Рено зашел в хижину, где хранились инструменты могильщиков, и вынес оттуда заступ. Принялся копать. Когда вырыл яму, поднял голову и взглянул на Мари. Бледная, в своих траурных одеждах, она при этом неровном свете фонарика напоминала призрак скорби.

Она выглядела такой печальной, такой окаменевшей в отчаянии, что ему показалось: ее образ отныне и навсегда врезался в его память как символ горя.

Он взял невесту за руку и задержал ее ладонь в своей — может быть, затем, чтобы придать себе мужества, потом, вернувшись к своим заботам, бережно уложил маленький гробик на дно могилы и засыпал ее землей.

— Покойтесь с миром, дорогая матушка, — произнес он. — Прощайте. А я, я приложу все силы, чтобы выполнить то, что я вам обещал. Я найду дочь Круамара, где бы она ни скрывалась, я…

Рыдания не дали ему договорить. Мари изнемогала.

Рено снова подошел к ней, снова взял ее руку и звучным и мелодичным голосом, какой бывал у него всегда, когда гнев и жажда мести не делали его резким, хриплым и жестким, не придавали ему металлического оттенка, спросил:

— Мари, дорогая моя, вы меня любите?

— Ах! — воскликнула она, и этот возглас исходил из всего ее существа. — Боже мой, как вы можете об этом спрашивать?!

— Так вот, возлюбленная моя невеста, скажите же мне перед этой свежей могилой то, что обещали сказать вчера. Пусть матушка станет свидетельницей нашей помолвки.

— Что сказать? — пробормотала Мари, трепещущая от волнения и страха.

— Назовите имена ваших родителей, вашего отца, вашей матери, — напомнил Рено.

Мари последним усилием заставила себя выпрямиться. Она уже выстроила во всех деталях здание своей лжи, лжи, которая спасет их обоих от отчаяния, спасет и его и ее, но прежде всего — Рено.

Она медленно обвила руками шею человека, которого любила в эту минуту, как никогда прежде, любила самой чистой и искренней любовью, она положила белокурую головку в траурной вуали ему на плечо и прошептала:

— Послушай, Рено, тебе надо знать, почему я так колебалась, прежде чем сказать тебе правду… У меня нет ни отца, ни матери, у меня нет никакой семьи… Я — ничье дитя, я девушка без имени…
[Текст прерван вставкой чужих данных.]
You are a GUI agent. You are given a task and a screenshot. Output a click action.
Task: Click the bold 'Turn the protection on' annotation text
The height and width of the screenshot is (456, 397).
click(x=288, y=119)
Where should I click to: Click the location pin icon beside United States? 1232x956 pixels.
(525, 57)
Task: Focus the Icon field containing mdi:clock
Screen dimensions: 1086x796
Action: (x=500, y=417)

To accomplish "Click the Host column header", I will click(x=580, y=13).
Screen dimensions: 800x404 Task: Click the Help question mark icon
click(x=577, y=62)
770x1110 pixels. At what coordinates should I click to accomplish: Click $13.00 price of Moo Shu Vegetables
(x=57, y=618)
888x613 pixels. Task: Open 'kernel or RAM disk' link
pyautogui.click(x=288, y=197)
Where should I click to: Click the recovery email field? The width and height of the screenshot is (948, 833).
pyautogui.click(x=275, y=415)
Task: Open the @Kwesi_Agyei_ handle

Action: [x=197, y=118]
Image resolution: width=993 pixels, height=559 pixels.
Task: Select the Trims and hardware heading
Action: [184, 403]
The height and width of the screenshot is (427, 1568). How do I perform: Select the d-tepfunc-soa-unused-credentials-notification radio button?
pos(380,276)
Рено вздрогнул и еще крепче прижал к себе возлюбленную.

— Но если у тебя нет семьи, нет ни отца, ни матери, значит, я заменю тебе их всех, я один стану твоей семьей…

— Да-да, — повторяла она, судорожно прижимаясь к нему.

— А что до имени, то скоро оно у тебя будет: я дам тебе свое!

Note1

Мы не можем задерживаться здесь ради дискуссии на тему о том, проявился ли в этом случае, по странному совпадению — одновременно со словами Нострадамуса, рефлекторный феномен, который иногда отмечается после смерти. (Примеч. авт.)